Okuyucunun şikayeti daha çok boyun kireçlenmesine bağlı gibi görünmektedir. Tabii ki çekilen filmi görmeden net bir şey söylemek doğru değil. Boyun kireçlenmesi boyun omurlarının ve aralarında bulunan disk yapılarının yıpranması sonucu ortaya çıkan tablodur. Meydana gelen değişiklikler, omuriliğin geçtiği kanalı veya omurlar arasından çıkan sinirlerin geçtiği kanalları daraltarak sinirlerde bası oluştururlar. Bu basıya bağlı olarak boyunda ve kollarda ağrı ve uyuşma olur. Bu şikayetler sıklıkla 40-50 yaşlar arasında ortaya çıkar, yaş ilerledikçe görülme sıklığı artar. Boyun ağrısı, boyun hareketlerinde kısıtlılık, boyun kaslarında sıklık en sık görülen şikayetlerdir. Ağrı sıklıkla boyun hareketleri ile artan, dinlenince azalan niteliktedir. Bunların dışında baş ağrısı olabilir. Boyun kireçlenmesinde sinir basısına bağlı olarak kol ağrısı, uyuşma, kas kuvvetsizliği, duyu kusurları olabilir. Boyun ağrısı omuzlara ve sırta yayılabilir.

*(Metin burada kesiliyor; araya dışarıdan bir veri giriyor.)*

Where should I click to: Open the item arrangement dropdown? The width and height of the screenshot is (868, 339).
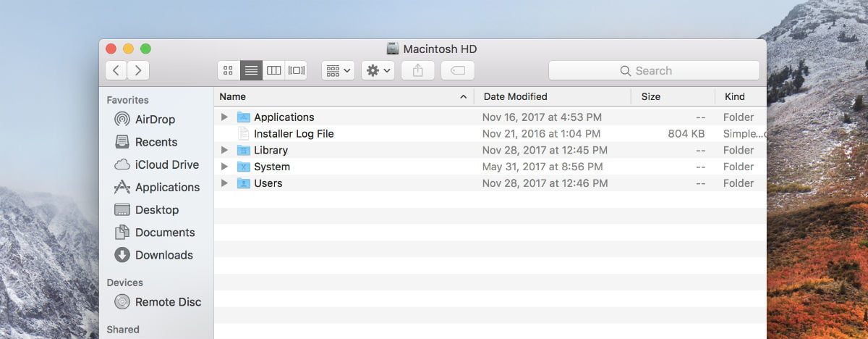tap(338, 70)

Ağrı uzadıkça; uyku bozukluğu, depresyon şikayetleriyle karakterize kronik ağrı sendromu gelişebilir. Boyun ağrıları ile ilgili şikayetlerde öncelikle fizik tedavi ve rehabilitasyon uzmanına başvurmak doğru olur.

Dr. Yaprak Demir
Anadolu Sağlık Merkezi Fizik Tedavi ve Rehabilitasyon Uzmanı

Solaryum deri kanseri riskini artırıyor
ULUSLARARASI Kanser Araştırmaları Merkezi tarafından yapılan araştırmada solaryumun deri kanseri riskini önemli miktarda artırdığı belirlendi. Ayrıca solaryumun belirtilenin aksine sağlığa hiçbir olumlu etkisi olmadığı, aksine deri ve göz sağlığına zarar verdiği ortaya çıktı. Fransa merkezli araştırma merkezi tarafından yayınlanan rapora göre, 20’li yaşlarında ya da daha gençken solaryuma giren gençlerin deri kanserine yakalanma riski yüzde 75 oranında artıyor. Yani solaryumun derinin doğal savunma sistemlerini güçlendirdiği gerçek dışı. Solaryum derinin bağışıklık sistemini bozuyor, hatta gözlere zarar veriyor. Solaryumun vücudun D vitamini ihtiyacını karşıladığı da doğru değil. Bu vitamin sadece güneş ışığı aracılığıyla üretiliyor. Araştırmada “Bu kadar ciddi ve güçlü veriler ortadayken solaryum salonlarına bir denetim getirilmesi kaçınılmaz olmalıdır. Gençler ve çocukların bu salonlara girişine bir denetim getirilmesi çok ciddi bir şekilde ele alınmalıdır. Deri kanseri vakaları tüm dünyada büyük bir yükseliş trendi içindedir” denildi. KAYNAK: AP

Kalbi koruyan ‘şarap’ üretildi
AVUSTRALYA’da kalp sağlığı için özel olarak tasarlanan bir kırmızı şarap satışa sunuldu. Bilim adamları yıllardır, bir çift kadeh kırmızı şarabın sağlığa iyi geldiği ve kalp kriziyle diğer hastalıklardan koruduğunu söylerken, Güney Avustralya’da üretilen Red Heart adlı kırmızı şarap, tıbbi özellikle piyasaya çıkan ilk şarap oldu. Red Heart adlı şarapta, kalp sağlığı için gerekli olduğu kabul edilen antioksidanların oranının, sıradan kırmızı şaraplara göre yüzde 32 fazla olduğu belirtiliyor. Üzümlerin olgunlaşması için güneşte daha fazla bırakıldığı ve bunun da antioksidan maddelerin oranını arttırdığı kaydediliyor.
KAYNAK: Daily Mail

Şiddet içerikli oyun beyni bozuyor
ERGEN çocuklar üzerinde yapılan bir araştırmada, şiddet içeren video oyunlarının beynin kendine hakimiyetle ilgili bölümünün faaliyetini azalttığı saptandı. ABD’deki Indiana Üniversitesi tarafından yapılan araştırmada rastgele seçilen 44 ergenden 30 dakika boyunca şiddet içeren veya içermeyen video oyunu oynamaları istendi ve beyinleri MR cihazıyla incelendi. Ölçümler sonucunda, şiddet içeren video oyunu oynayanların amigdala bölgesindeki faaliyetin, oynamayan çocuklara oranla daha yüksek olduğu görüldü. Aynı zamanda şiddet içeren video oyunu oynayanların beyinlerinin kendine hakimiyet, çekingenlik ve konsantrasyonla ilgili bölgesindeki aktivitenin yavaşladığı belirlendi.